Jusuf stopped and shook his head in sorrow. “That was a good time. We rode with Chrosoes and Sahul stood at his side when Bahram was killed in the battle outside of Dastagird. That was when Chrosoes met Shirin, in the tents of our people. The boy had already agreed to marry Maurice’s daughter Maria to seal the peace between the two empires, but anyone could see that he loved Shirin from the moment he saw her.”

The Princess’s hand crept out of the covers and Jusuf took it in his own.

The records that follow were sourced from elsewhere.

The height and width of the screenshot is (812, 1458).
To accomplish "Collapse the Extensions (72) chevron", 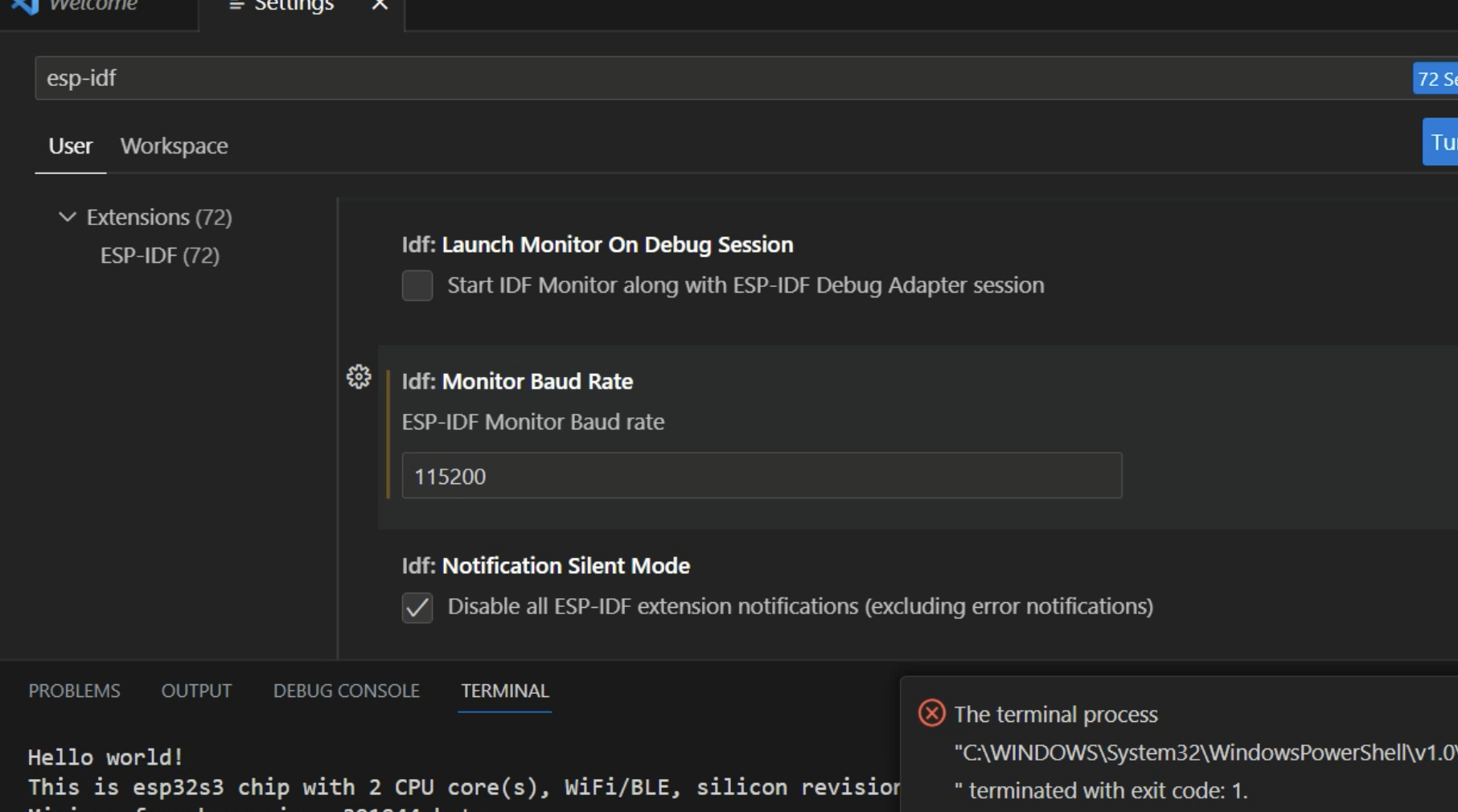I will tap(68, 217).
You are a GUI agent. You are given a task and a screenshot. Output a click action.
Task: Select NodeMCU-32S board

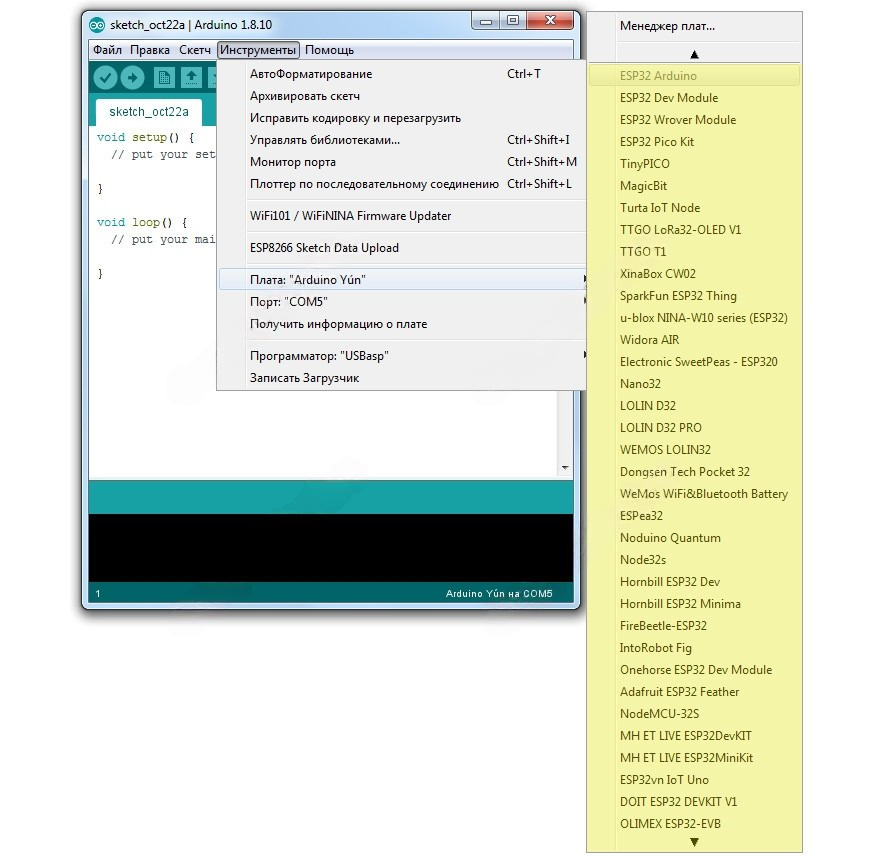[x=659, y=714]
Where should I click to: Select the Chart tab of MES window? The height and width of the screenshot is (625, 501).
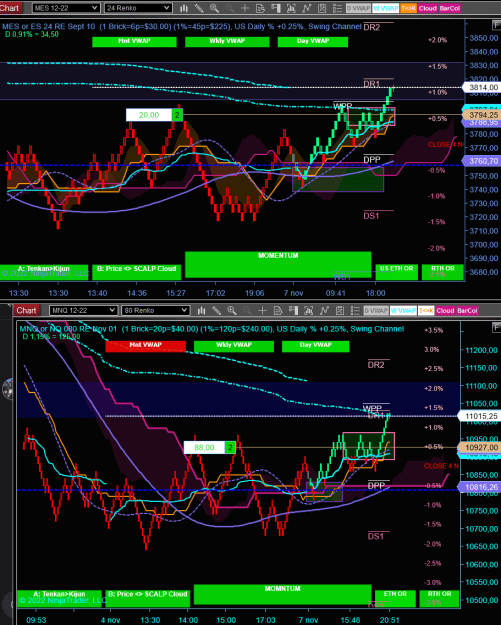pos(10,8)
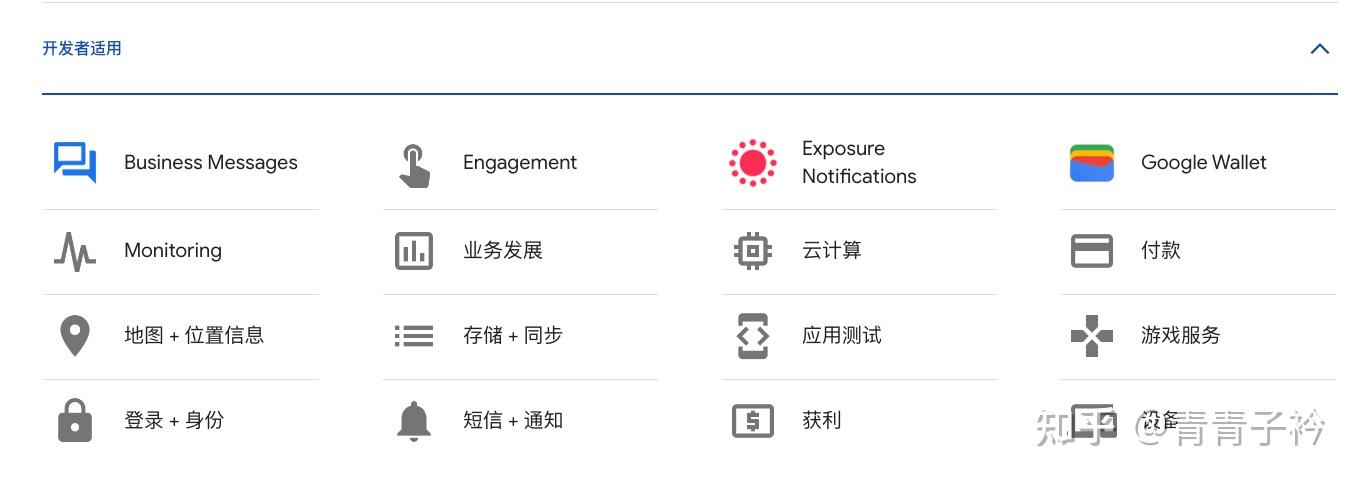
Task: Go to the 获利 page
Action: (x=821, y=421)
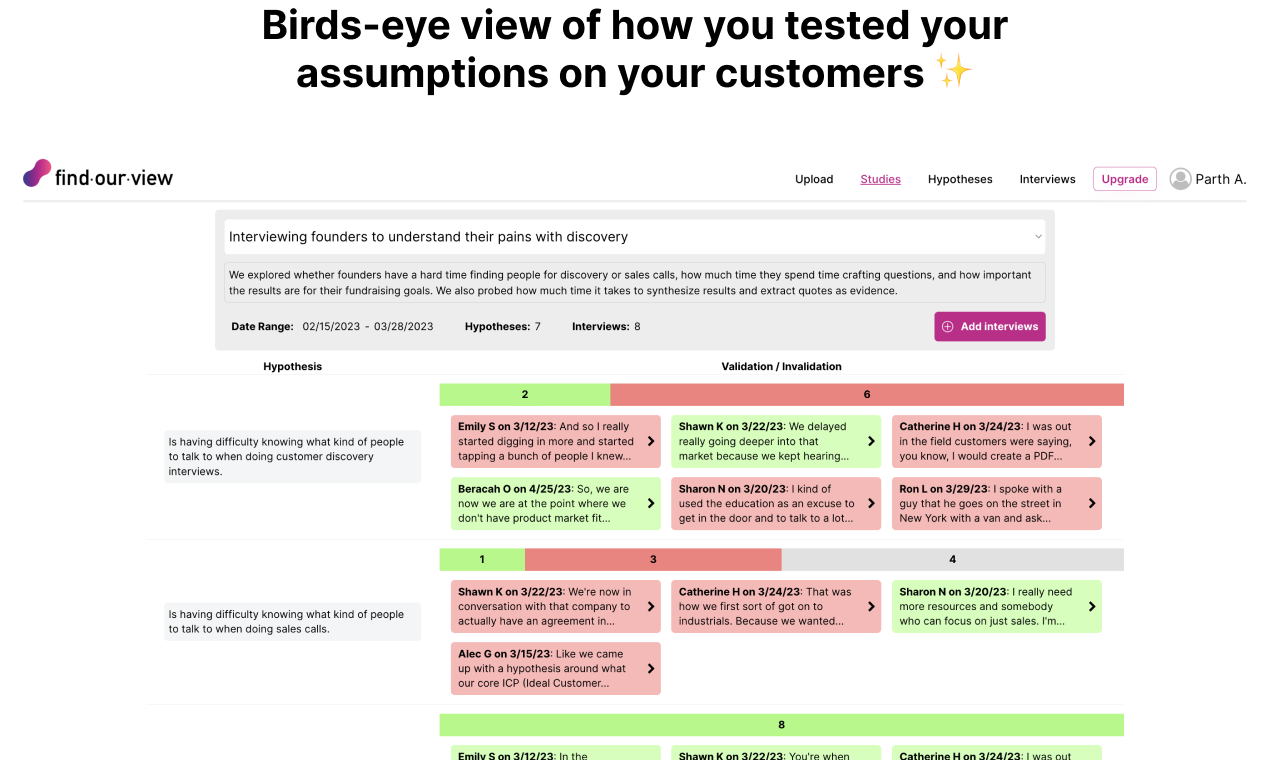Open the Parth A. profile avatar
Screen dimensions: 1270x760
tap(1180, 178)
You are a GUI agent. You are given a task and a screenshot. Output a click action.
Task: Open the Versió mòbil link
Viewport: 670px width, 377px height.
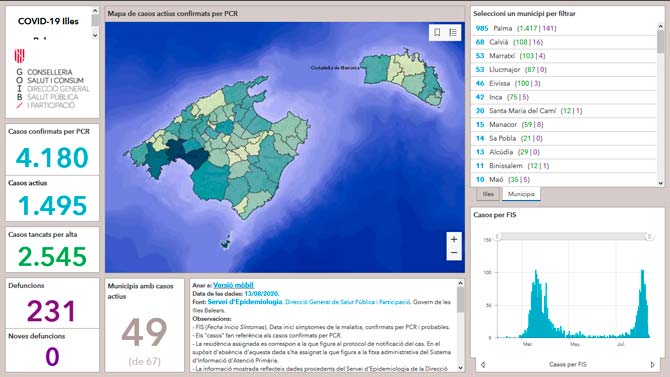tap(233, 285)
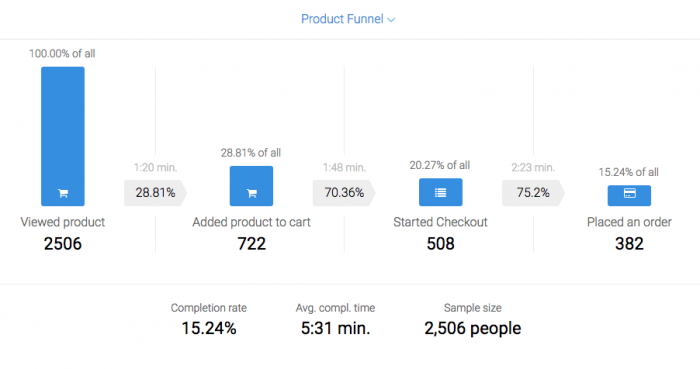The image size is (700, 369).
Task: Click the Added product to cart label
Action: click(x=251, y=222)
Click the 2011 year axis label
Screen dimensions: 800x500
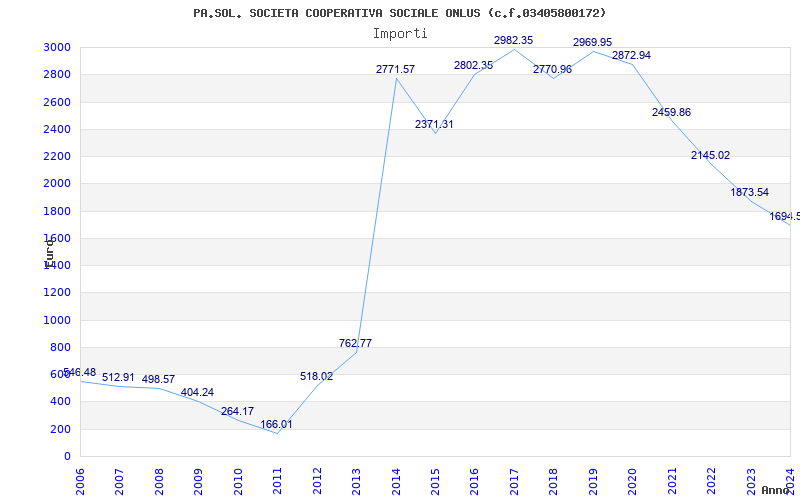pyautogui.click(x=278, y=481)
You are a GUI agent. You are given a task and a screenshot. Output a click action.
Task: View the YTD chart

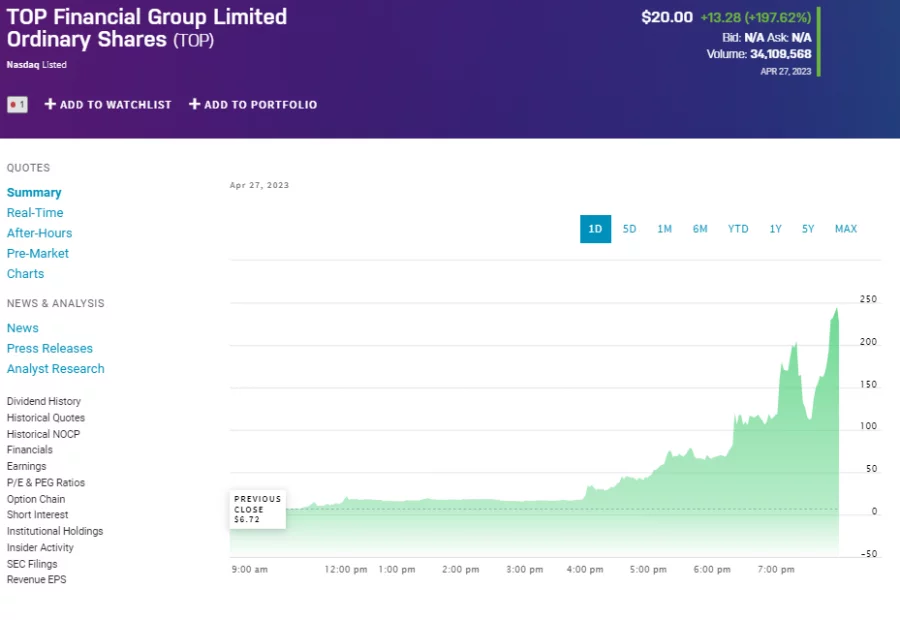pos(738,229)
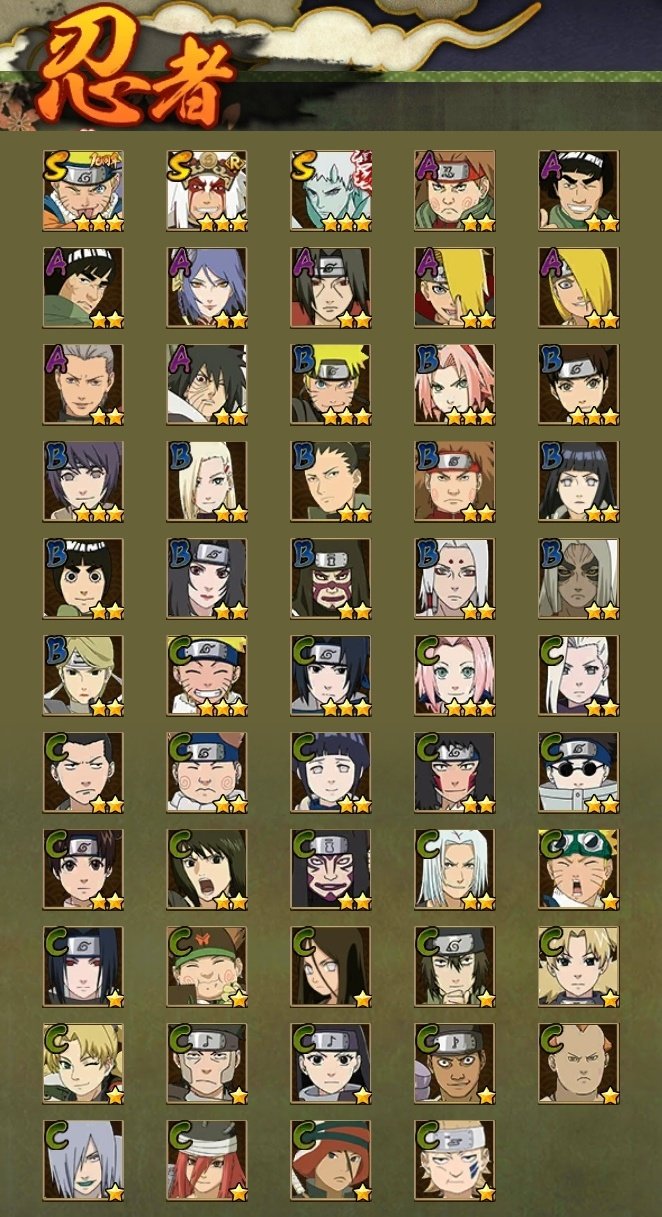
Task: Select the C-rank silver-haired ninja with green lips
Action: click(83, 1161)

“And there was peace,” he continued, “until Maurice and all of his children were murdered by the usurper Phocas. That turned Maria against the Empire, I think, to hear that her father and mother and all of her brothers and sisters had been hewn down and their heads paraded in the streets of the capital before cheering crowds. Even when Heraclius overthrew Phocas her mind did not change.“

“It is true,” Shirin said, her voice muffled by the quilts, “she urged my husband to war upon the Empire and restore the true Emperor to the throne. She had great influence over the King of Kings.”

“True Emperor?” Thyatis was careful to seem puzzled.

“Her son, Kavadh-Siroes,” Shirin said, “is the only remaining male descendant of the Emperor Maurice.” Thyatis’ eyes widened.

“He has always held me first in his heart,” Shirin mused, her voice sad, “but Maria bore him a son first and was very brave, coming with him to live in a foreign land like she did. She was a strong woman.”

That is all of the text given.